I remember when my first patient died, I was working in Texas as a newly graduated nurse. It was a really hectic, not-for-profit hospital situated right on the Mexican border. We didn’t turn anyone away, so we saw all kinds of cases that I wouldn’t see here in Canada and do things that, as a new grad in 2005, I would never have been able to do in Ontario. My scope both professionally and personally grew a lot through that experience.
Valerie worked on the U.S.-Mexico border after graduating from nursing school.
It was incredibly traumatic when my first patient died; I had no coping mechanisms to deal with it because I had never seen it before. Because of my interest in death and dying, if we’d had a lecture on it or if there had been anything substantial in undergrad, I would have remembered. Even with the one elective I chose to take on the subjects of death and dying, I still felt very unprepared from a professional perspective to manage what happens when someone dies.
The irony, and we talk about it in palliative care circles all the time, is that approximately 50% of the population will have a baby, and yet we all do mandatory obstetrics rotations. You may be someone that chooses not to or is unable to get pregnant, so you may never revisit that material ever again in your career or in your life, and yet you’re required to do this in school. However, 100% of people will experience death in their lives, both your own and many other people’s deaths. It is a void that we in palliative care definitely recognize and we’re trying to do what we can to improve that, but from a societal perspective it really comes down to understanding how much our society pushes away from conversations around death and dying. I think anyone who works in palliative care does their best to normalize death and dying by discussing it and doing our part.

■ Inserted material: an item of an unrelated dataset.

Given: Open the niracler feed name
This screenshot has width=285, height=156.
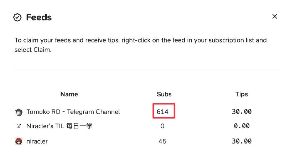Looking at the screenshot, I should point(37,141).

Over the past three and a half years, I have seen such incredible growth in practitioners who were initially against MAID, and who have come to realize it has a role in end-of-life care. It doesn’t have to be such a black and white/this or that approach. I think helping to understand where each side is coming from, that from either perspective, it can’t just be “one size fits all”. As a palliative care practitioner, I sometimes joke that I don’t know how I did my job before we had medical assistance in dying. That’s not to say I push MAID or that the majority of my patients choose it, that is definitely not the case, but for people to know that it’s an option – if things get too bad, if something changes that we’re not expecting – that there is something else to offer to them. This knowledge often gives them such relief.